Diagonalization of a Matrix (with Examples)

Direct Knowlege Contributor David A. Smith
  • By David A. Smith, Founder & CEO, Direct Knowledge
  • David Smith has a B.S. and M.S. in Mathematics and has enjoyed teaching calculus, linear algebra, and number theory at both Tarrant County College and the University of Texas at Arlington. David is the Founder and current CEO of Direct Knowledge.

An $n\times n$ matrix $A$ is called diagonalizable if $A$ is similar to some diagonal matrix $D.$ If the matrix of a linear transformation $T$ with respect to some basis is diagonal then we call $T$ diagonalizable.

Diagonalization Theorem

Theorem. An $n\times n$ matrix $A$ is diagonalizable if and only if it has $n$ linearly independent eigenvectors.

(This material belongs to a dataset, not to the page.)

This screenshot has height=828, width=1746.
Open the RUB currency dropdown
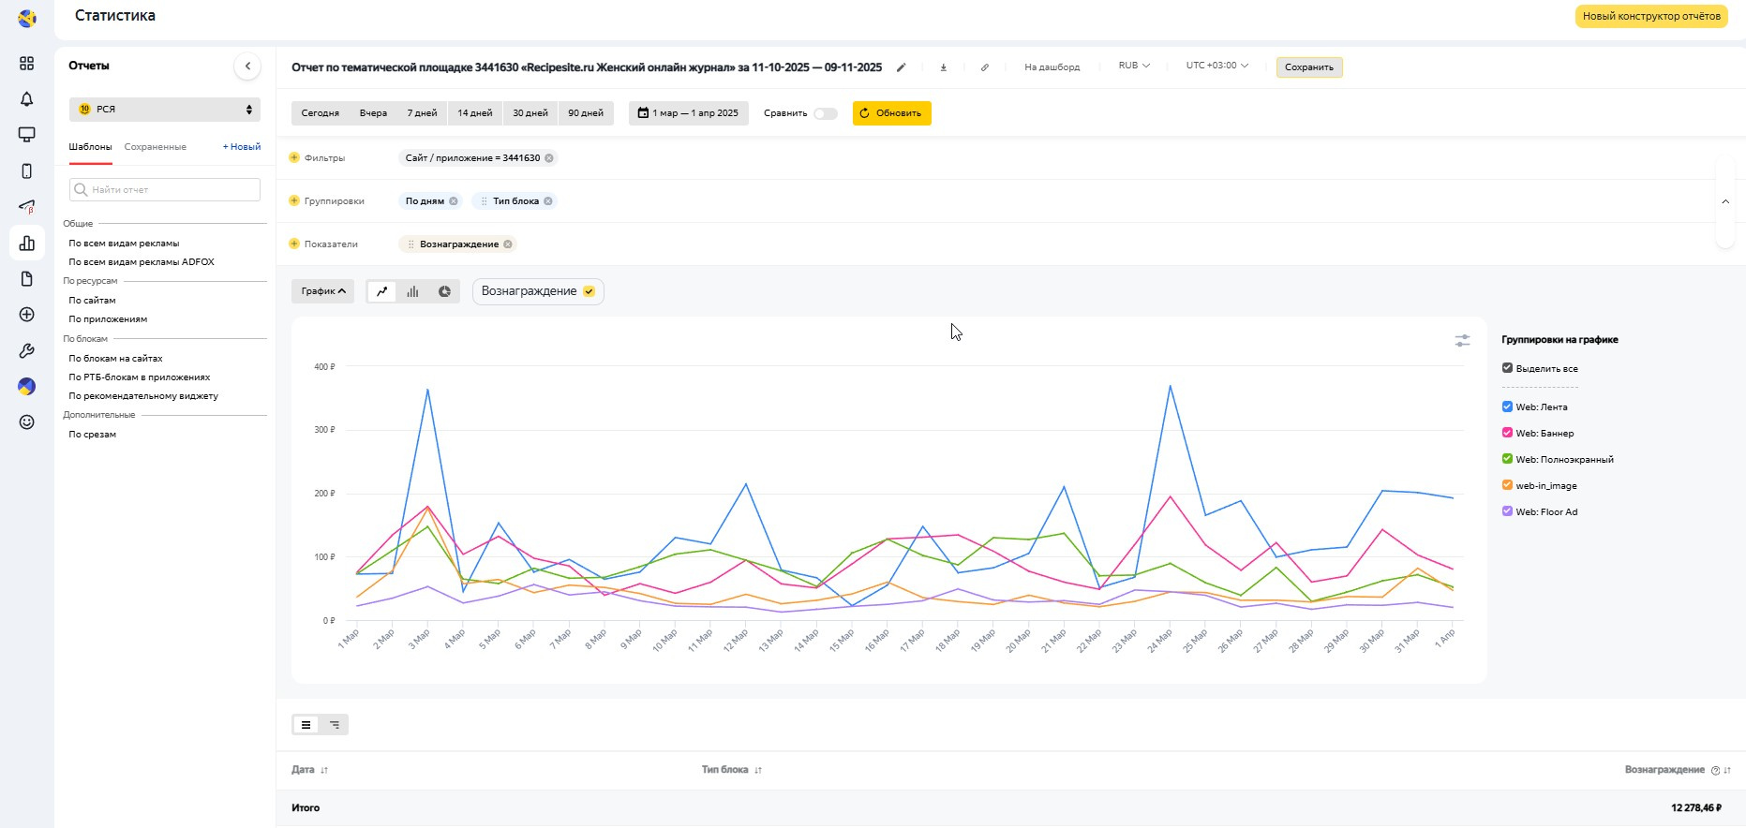pyautogui.click(x=1133, y=66)
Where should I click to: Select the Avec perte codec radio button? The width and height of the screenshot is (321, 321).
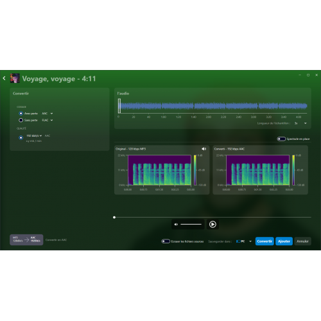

In that case, the diagonal matrix $D$ is similar to $A$ and is given by \begin{equation} \label{diagmat} D= \begin{bmatrix} \lambda_1 & 0 & \cdots & 0 \\ 0 & \lambda_2 & \cdots & 0 \\ \vdots & \vdots & \ddots& \vdots \\ 0 & 0 & \cdots & \lambda_n \end{bmatrix} \end{equation} where $\lambda_1, \ldots, \lambda_n$ are the eigenvalues of $A.$ If $C$ is a matrix whose columns are linearly independent eigenvectors of $A$, then $D=C^{-1}A C.$

Corollary. Let $T$ be a linear transformation given by $T(x)=A x$ where $A$ is a square matrix. If $\mathcal{D}=(v_1, \ldots,v_n)$ is an eigenbasis for $T$, with $A v_i=\lambda_i v_i$, then the $\mathcal{D}$-matrix $D$ of $T$ given in \eqref{diagmat} is $$ D=[ v_1, \ldots, v_n]^{-1}A [ v_1, \ldots, v_n]. $$

Corollary. A matrix $A$ is diagonalizable if and only if there exists an eigenbasis for $A.$ In particular, if an $n\times n$ matrix $A$ has $n$ distinct eigenvalues, then $A$ is diagonalizable.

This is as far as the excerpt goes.